Yemeni protesters pray during a demonstration calling for President Ali Abdullah Saleh to step down immediately in Taiz (Taez), the second most-populated city of Yemen, south of Sanaa, on April 25, 2011 before police and ‘gunmen in civilian clothes’ opened fire with live rounds and tear gas, wounding 50 protesters, 25 with bullets, and leaving at least 250 suffering from breathing problems, witnesses said (AFP/Getty Images).
‘Egypt’s liberals are losing the battle’ (Gideon Rachman, Financial Times)

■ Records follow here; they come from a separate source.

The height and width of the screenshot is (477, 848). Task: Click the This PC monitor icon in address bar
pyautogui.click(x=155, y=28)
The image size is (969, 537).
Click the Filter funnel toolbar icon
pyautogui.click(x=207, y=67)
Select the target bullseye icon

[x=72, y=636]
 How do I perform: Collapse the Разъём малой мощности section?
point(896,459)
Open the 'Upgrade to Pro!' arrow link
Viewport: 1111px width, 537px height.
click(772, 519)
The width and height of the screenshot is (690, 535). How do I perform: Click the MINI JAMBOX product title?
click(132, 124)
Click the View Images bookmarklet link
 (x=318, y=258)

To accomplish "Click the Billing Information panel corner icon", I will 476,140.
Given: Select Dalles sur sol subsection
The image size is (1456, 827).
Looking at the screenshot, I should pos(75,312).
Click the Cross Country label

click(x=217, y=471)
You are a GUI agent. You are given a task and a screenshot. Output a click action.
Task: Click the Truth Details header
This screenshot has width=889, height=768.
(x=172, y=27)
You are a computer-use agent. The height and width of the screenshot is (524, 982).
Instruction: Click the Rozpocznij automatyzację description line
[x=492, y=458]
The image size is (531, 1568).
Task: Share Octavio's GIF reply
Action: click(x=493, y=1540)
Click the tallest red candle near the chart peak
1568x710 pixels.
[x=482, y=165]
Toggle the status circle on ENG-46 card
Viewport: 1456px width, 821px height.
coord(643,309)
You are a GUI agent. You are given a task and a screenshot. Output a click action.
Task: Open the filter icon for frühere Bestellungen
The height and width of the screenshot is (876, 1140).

“Some liberals argue that the pursuit of justice and the exposure of the crimes of the old regime are crucial to the establishment of a new Egypt. They also fear that the “deep state” of the Mubarak era will re-emerge and thwart change, unless it is exposed and pursued through the courts. These are legitimate arguments. But an overconcentration on the past risks losing the future. The political dangers are heightened by a serious deterioration in the economy. Tourism is a crucial industry, but many tourists seem too frightened to go to Egypt at the moment. Visiting the Pyramids in Giza last week I virtually had the place to myself. A lot of foreign and domestic investment is also on hold. Inflation is running at 18 per cent and food price inflation is over 50 per cent. In an effort to maintain stability, the government is pouring money into subsidies for food and energy. But the budget deficit is now about 12 per cent of GDP and foreign reserves are falling, as the central bank struggles to support the currency. Some fear that Egypt is heading for a balance-of-payments crisis. An International Monetary Fund-style austerity regime in an already poor country will not be a great advert for the post-Mubarak order.”
‘Iran: Authority deficit’ (Ali Ansari, Chatham House)
“Conspicuous consumption,mounting inflation, an economy driven by patronage, speculation and rents; all this would be bad enough, but the government is also confronted by a serious crisis of trust. As Iranian economists protested publicly several years ago, perhaps the most serious damage being done is the loss of social capital. People are no longer willing to accept or tolerate what they are being told. You simply cannot expect to fool all of the people all of the time. One might have thought that this message had come through loud and clear in the aftermath of the last elections: people were no longer willing to believe what they were being told and were fed upwith being treated as fools. This reall ywas the heart of the political crisis in authority facing the government. We may choose to label it ‘democratic’ or a ‘Green movement’, but at its core the problem was not complicated. It was about human dignity and the rights of the citizen, above all to be taken seriously by those who seek to govern them. In this acute sense, the change in attitudes does reflect a profound democratic turn in the Iranian public. But it is one the government has chosen to contemptuously ignore. This insult to injury has only exacerbated and prolonged the crisis of authority between state and society.”
‘The epic Arab battles reaches Syria’ (Rami Khouri, Daily Star)
“For some…the Assad regime [is] the Middle Eastern equivalent of the banks that were too big to…collapse during the American economic crisis three years ago, because the spillover effect would be too horrible to contemplate. The specter of sectarian-based chaos within a post-Assad Syria that could spread to other parts of the Middle East is frightening to many people. Yet many, perhaps most, Syrians indicate with their growing public protests that they see their current reality as more frightening – especially the lack of democracy, widespread corruption, human rights abuses, one-party rule, economic and environmental stress, excessive security dominance and burgeoning youth unemployment. The epic battle between regime security and citizen rights that has characterized the modern Arab world for three long and weary generations enters its most important phase in Syria in the coming few weeks, with current Arab regional trends suggesting that citizens who collectively and peacefully demand their human and civil rights cannot be denied.”